- Also known as: Eden, Cooper O'Kelly (as poet)
- Born: 2 April 1962 (age 64)
- Origin: England, United Kingdom
- Genres: Pop
- Occupations: Musician; journalist;
- Instrument: Vocals
- Years active: 1982–present
- Label: Mercury
- Formerly of: ABC

= Fiona Russell Powell =

British journalist

Fiona Russell Powell (born 2 April 1962) is a British journalist. She is best known for her series of interviews throughout the 1980s in The Face magazine. For a brief period in the mid-1980s, she performed as a member of pop band ABC in videos and onstage to support their cartoon-synth album How to Be a ... Zillionaire! (1985). She was credited originally as "Fiona" in early recordings of material for this album, but eventually performed under the stage name "Eden".

==Early life and career==
Growing up in Dore, Sheffield, she had known ABC from their early days as an electronic three-piece called Vice Versa.
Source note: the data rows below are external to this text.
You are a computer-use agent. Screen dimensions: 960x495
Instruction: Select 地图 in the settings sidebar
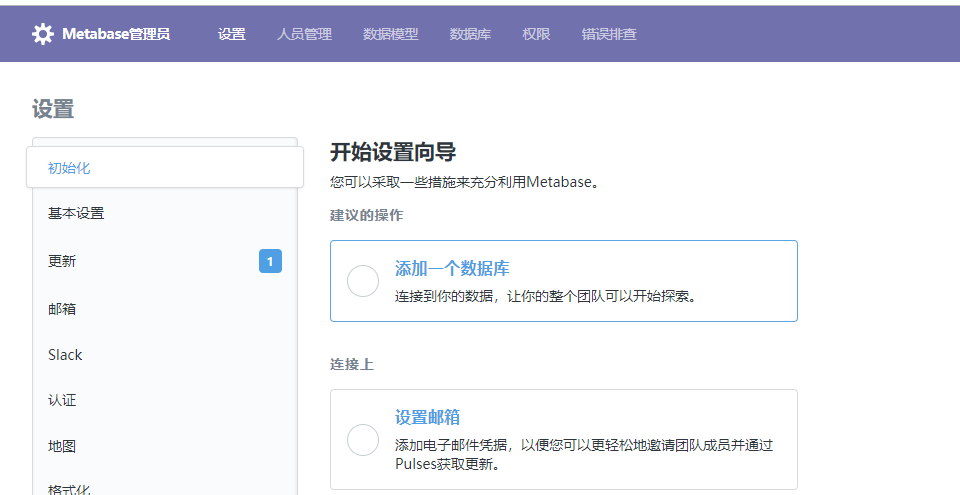pyautogui.click(x=62, y=446)
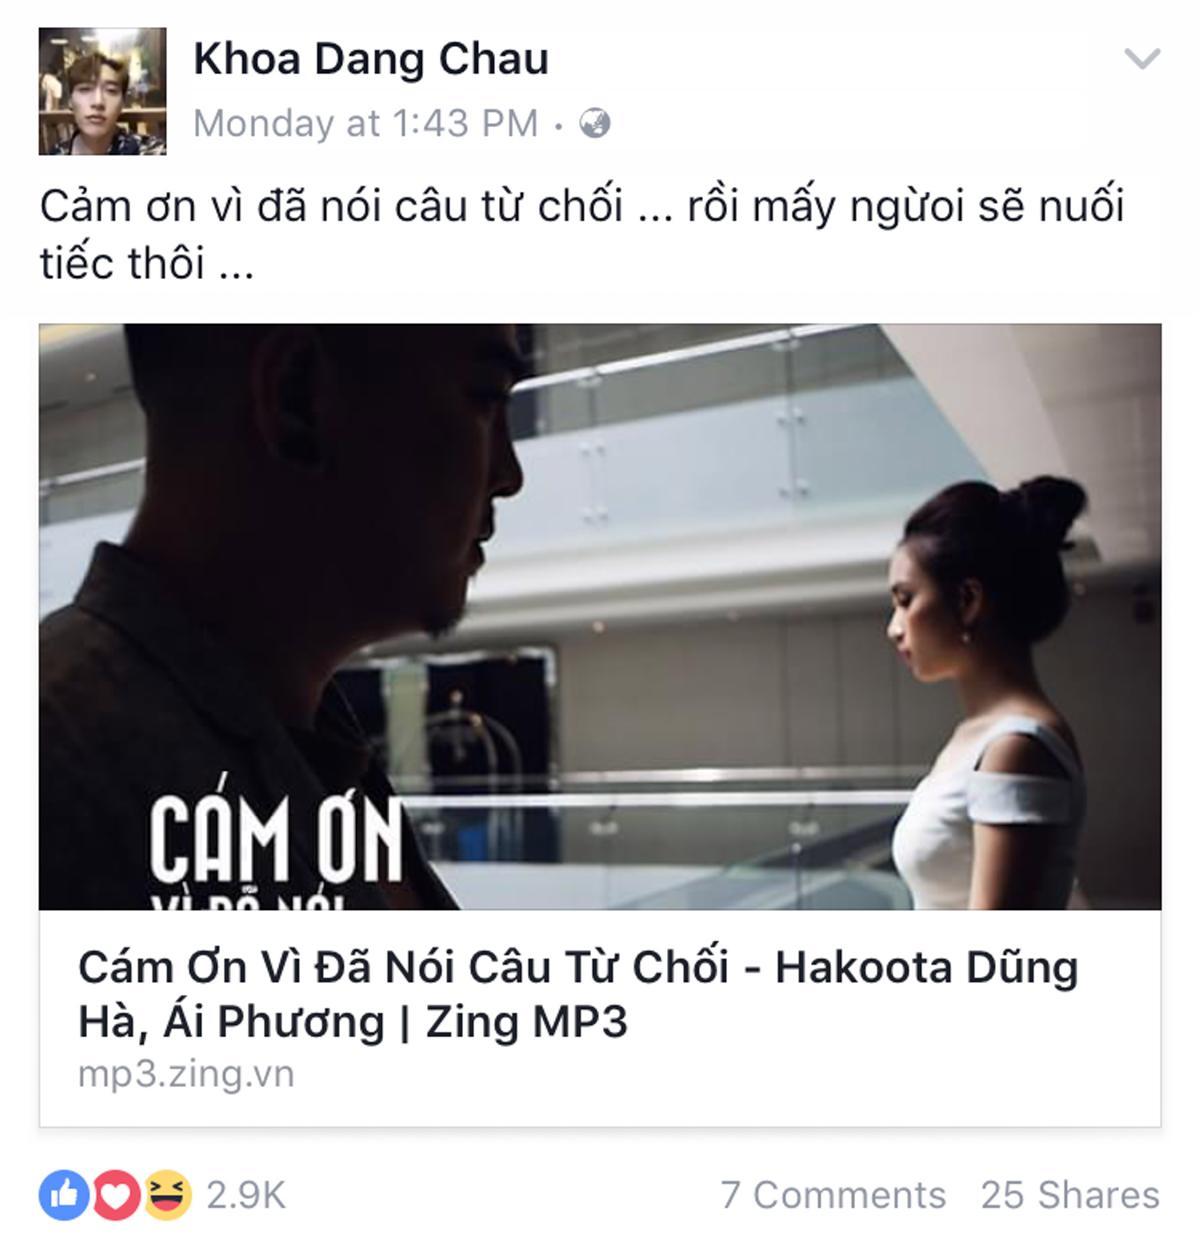Viewport: 1200px width, 1251px height.
Task: Open the 25 Shares link
Action: [1070, 1195]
In 1982, aged 20, she began writing for The Face as a features writer, concentrating mostly on music and became known for her irreverent mickey-taking interviews with leading pop stars of the day.

==ABC==
After the success of ABC's debut album The Lexicon of Love (1982) and the disappointing reception to their follow up Beauty Stab (1983), ABC's Martin Fry and Mark White decided they wanted a completely new image for ABC. To that end, they asked Powell to join the band as well as American David Yarritu.
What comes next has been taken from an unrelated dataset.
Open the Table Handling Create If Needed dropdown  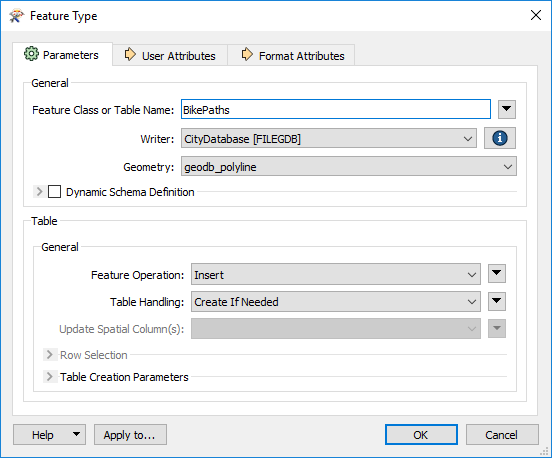pos(336,302)
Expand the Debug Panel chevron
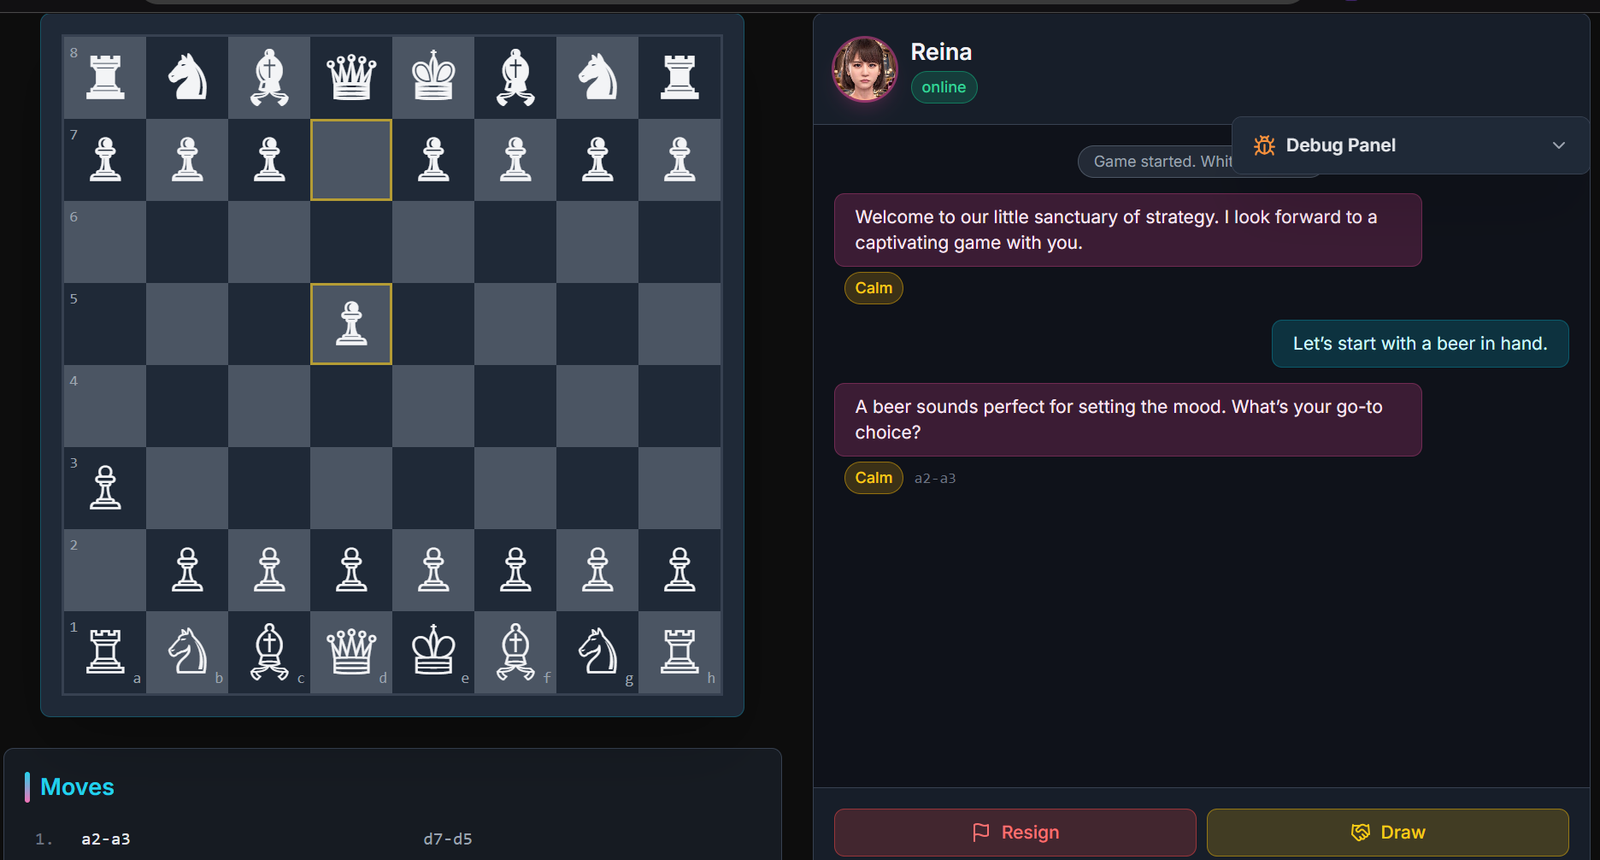The width and height of the screenshot is (1600, 860). tap(1558, 145)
Neither Powell nor Yarritu were allowed to contribute musically. When Powell admitted she couldn't play any instruments, ABC frontman Martin Fry replied "It doesn't matter. You can pretend. We want you because you've got a great look". Vocals attributed to Powell as Eden on the album How to Be a ... Zillionaire! were not performed by her either – for example, in the song "A to Z", the words "Hi, I'm Eden, and I want you to kiss my snatch" was actually Martin Fry's voice sped up and was recorded entirely without Powell's knowledge.

Inflatable instruments were made for the band with the aim to be as luridly bright and "cartoony" as possible. Eden even wore a dildo belt she made on The Tube, the 1980s Channel 4 live music show, which was a belt covered in "ladyfingers" – very small white dildoes – to look like a bullet belt. The new look ABC went over well enough; in the UK and the US How to Be a ... Zillionaire! charted in the top 30, while "Be Near Me" was the highest-charting track off the album at No. 26 in the UK and in the top ten on the US Billboard Hot 100.

==Journalistic career==
Powell has written for Punch, The Face, BLITZ, i-D, Daily Express, Time Out and New Humanist, among others.